Pull out every line in the entries below that contains the string "with".

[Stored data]
====================
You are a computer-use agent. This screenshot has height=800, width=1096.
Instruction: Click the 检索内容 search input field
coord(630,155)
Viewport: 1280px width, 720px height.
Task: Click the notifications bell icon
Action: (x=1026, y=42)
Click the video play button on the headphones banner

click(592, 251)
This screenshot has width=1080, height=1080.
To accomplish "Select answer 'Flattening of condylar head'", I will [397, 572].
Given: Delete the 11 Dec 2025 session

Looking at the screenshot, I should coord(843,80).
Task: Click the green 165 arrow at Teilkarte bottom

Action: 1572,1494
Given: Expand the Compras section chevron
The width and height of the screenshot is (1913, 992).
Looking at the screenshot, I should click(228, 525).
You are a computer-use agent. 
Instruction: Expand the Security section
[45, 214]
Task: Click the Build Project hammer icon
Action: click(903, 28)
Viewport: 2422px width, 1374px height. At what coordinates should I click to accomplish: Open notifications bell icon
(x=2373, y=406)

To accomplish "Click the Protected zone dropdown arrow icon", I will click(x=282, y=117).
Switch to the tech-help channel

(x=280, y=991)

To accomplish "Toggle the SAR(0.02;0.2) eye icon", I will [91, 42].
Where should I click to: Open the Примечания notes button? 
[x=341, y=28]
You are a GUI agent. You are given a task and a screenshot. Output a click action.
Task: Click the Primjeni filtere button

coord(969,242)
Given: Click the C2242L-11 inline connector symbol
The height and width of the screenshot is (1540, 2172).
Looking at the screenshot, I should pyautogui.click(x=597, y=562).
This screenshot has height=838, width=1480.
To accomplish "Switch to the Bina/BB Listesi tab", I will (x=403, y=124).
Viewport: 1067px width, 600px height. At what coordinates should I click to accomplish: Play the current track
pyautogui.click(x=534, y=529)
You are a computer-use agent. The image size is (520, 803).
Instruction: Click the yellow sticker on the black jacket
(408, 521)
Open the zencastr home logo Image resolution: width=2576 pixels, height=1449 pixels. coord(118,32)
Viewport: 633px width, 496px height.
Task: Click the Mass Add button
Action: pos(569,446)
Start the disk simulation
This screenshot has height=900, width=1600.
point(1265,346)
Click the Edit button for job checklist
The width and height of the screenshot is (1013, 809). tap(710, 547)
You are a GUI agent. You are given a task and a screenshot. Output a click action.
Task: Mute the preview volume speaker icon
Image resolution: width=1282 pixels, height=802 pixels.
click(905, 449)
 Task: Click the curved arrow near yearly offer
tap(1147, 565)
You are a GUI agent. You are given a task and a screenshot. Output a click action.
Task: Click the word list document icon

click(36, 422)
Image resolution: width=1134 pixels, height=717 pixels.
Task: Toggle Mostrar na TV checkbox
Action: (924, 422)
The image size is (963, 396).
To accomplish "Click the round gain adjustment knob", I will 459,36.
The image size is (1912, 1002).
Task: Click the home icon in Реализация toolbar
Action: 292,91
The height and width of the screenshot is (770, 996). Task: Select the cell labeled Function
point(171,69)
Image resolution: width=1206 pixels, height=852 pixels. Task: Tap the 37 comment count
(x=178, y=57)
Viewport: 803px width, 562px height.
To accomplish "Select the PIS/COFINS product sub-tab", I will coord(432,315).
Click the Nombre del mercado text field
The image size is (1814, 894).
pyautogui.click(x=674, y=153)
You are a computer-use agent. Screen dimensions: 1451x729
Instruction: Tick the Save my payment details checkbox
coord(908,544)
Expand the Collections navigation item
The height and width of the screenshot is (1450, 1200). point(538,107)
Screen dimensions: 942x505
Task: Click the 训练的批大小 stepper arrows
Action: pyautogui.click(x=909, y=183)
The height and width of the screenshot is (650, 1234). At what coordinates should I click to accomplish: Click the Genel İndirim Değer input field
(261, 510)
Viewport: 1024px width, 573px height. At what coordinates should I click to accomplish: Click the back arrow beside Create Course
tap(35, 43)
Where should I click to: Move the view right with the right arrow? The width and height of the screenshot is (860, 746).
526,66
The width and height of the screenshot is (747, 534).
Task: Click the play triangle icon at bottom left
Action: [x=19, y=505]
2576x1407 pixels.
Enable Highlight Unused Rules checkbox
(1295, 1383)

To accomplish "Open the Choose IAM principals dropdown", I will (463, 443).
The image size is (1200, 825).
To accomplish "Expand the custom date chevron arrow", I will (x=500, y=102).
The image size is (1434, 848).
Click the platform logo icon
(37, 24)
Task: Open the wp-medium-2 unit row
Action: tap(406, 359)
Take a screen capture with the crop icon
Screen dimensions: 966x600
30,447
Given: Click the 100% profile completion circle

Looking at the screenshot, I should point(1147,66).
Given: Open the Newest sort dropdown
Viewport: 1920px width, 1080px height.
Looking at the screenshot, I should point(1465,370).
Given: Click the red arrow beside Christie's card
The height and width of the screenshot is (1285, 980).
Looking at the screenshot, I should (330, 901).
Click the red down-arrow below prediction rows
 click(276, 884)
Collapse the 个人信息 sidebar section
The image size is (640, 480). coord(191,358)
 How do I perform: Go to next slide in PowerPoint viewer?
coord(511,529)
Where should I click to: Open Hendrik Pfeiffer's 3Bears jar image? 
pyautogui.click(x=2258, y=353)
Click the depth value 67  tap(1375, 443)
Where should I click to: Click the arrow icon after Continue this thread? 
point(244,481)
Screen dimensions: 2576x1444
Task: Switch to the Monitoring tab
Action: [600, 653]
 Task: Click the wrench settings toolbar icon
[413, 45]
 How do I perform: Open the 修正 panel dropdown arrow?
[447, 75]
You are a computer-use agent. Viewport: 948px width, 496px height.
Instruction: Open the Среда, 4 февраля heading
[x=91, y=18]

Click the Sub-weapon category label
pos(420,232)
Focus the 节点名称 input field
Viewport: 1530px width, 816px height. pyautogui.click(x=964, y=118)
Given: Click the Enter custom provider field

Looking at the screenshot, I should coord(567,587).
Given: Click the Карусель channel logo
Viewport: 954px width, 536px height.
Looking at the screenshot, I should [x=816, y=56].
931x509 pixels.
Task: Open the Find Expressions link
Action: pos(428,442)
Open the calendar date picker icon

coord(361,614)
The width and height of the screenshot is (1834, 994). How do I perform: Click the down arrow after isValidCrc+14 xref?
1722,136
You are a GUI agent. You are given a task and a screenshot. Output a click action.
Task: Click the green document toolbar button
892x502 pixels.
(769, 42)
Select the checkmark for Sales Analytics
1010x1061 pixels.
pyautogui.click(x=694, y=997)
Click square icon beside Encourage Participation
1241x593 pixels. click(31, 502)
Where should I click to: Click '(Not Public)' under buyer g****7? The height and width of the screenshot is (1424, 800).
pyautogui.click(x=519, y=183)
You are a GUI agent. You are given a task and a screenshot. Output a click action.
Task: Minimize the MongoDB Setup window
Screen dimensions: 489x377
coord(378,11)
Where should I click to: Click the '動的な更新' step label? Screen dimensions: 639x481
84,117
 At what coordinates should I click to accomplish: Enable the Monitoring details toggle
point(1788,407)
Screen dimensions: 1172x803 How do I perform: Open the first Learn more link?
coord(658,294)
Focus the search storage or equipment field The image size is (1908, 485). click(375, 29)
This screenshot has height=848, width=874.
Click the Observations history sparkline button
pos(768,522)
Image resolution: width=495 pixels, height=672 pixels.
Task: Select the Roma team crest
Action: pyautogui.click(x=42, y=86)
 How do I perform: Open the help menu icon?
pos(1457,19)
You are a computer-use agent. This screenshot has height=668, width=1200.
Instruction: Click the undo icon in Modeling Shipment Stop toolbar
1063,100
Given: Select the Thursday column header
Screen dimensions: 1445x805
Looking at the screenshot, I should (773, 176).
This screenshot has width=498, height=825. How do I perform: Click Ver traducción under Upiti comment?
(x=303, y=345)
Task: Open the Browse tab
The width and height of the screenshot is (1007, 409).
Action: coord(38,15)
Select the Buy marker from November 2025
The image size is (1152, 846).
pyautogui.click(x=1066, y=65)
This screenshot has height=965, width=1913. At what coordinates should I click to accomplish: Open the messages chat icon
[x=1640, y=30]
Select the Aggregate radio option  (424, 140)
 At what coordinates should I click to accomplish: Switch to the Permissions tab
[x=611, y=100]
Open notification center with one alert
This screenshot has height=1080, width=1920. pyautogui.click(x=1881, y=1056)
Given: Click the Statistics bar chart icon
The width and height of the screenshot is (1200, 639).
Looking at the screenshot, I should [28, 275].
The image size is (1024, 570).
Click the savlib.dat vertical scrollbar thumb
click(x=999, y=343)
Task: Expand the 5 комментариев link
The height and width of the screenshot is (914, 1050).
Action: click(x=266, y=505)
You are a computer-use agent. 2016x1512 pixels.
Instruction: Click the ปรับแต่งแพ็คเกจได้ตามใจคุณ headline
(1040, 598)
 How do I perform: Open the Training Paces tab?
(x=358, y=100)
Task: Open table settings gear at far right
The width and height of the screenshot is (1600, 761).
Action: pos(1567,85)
====================
Answer to the exercise:
Where should I click to: Move the view right with the right arrow? The width and height of the screenshot is (860, 746).
Take a screen capture with the crop icon
Open notification center with one alert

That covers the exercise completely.